Friday, February 17, 2017

We are the 100% follow up.

Earlier, I was lazy, and I compared compensation and capital income over time with a measure of capital income that included corporate tax.  But, over the long term it is after tax capital income that will equilibrate in domestic incomes.  So, I subtracted corporate tax from the "operating surplus" measure.  This makes the relationship stronger.  Over time, real compensation and real capital income before tax have a .9724 correlation.  Compensation and real capital income after tax have a .9756 correlation.  This is especially interesting, since corporate taxes are pro-cyclical, and so on a cyclical level, corporate income is more noisy after taxes.  (Effective corporate tax rates go up during contractions because losses aren't fully and immediately deductible.)  Even with that extra cyclical noise, removing tax from capital profit strengthens the relationship.

Taxing capital income is not an effective way to break us apart.  We are the 100%.

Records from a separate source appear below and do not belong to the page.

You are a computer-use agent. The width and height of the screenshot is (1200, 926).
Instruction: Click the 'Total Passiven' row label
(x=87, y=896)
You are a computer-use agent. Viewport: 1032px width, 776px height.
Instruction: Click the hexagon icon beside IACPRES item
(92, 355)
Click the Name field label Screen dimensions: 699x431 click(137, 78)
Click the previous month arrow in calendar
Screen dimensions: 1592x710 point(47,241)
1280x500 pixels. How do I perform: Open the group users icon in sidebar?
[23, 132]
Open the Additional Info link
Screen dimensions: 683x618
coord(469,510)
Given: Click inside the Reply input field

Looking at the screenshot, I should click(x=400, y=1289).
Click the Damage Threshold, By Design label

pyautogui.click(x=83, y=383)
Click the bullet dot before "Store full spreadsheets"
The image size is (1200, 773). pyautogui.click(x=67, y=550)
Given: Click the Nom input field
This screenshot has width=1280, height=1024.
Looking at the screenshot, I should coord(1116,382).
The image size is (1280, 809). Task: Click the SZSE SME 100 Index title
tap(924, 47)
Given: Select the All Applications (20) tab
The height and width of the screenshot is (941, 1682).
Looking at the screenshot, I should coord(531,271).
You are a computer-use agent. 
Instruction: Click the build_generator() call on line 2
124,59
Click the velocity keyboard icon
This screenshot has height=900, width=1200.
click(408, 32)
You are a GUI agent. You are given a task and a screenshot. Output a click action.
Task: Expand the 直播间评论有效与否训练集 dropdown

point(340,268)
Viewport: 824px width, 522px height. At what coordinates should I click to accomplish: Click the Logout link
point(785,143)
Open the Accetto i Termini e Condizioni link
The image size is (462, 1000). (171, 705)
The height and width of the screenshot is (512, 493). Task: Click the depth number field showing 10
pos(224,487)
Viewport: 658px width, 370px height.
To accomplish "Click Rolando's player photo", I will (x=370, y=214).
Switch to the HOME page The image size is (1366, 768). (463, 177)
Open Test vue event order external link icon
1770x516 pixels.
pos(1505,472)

PS: As commenter Blissex pointed out on the earlier post, this should probably also be adjusted for population.  Adjusting both income levels with the size of the labor force reduces the correlation to about 92%.

1 comment:

  1. Great post. Further muddying waters is many pension plans own stocks.

    That said, good macroeconomic management should target tight labor markets, cheap housing, and cheap medical care.

    And absolutely take fire hoses to anything that prevents people from starting up their own businesses, right down to push-cart vending.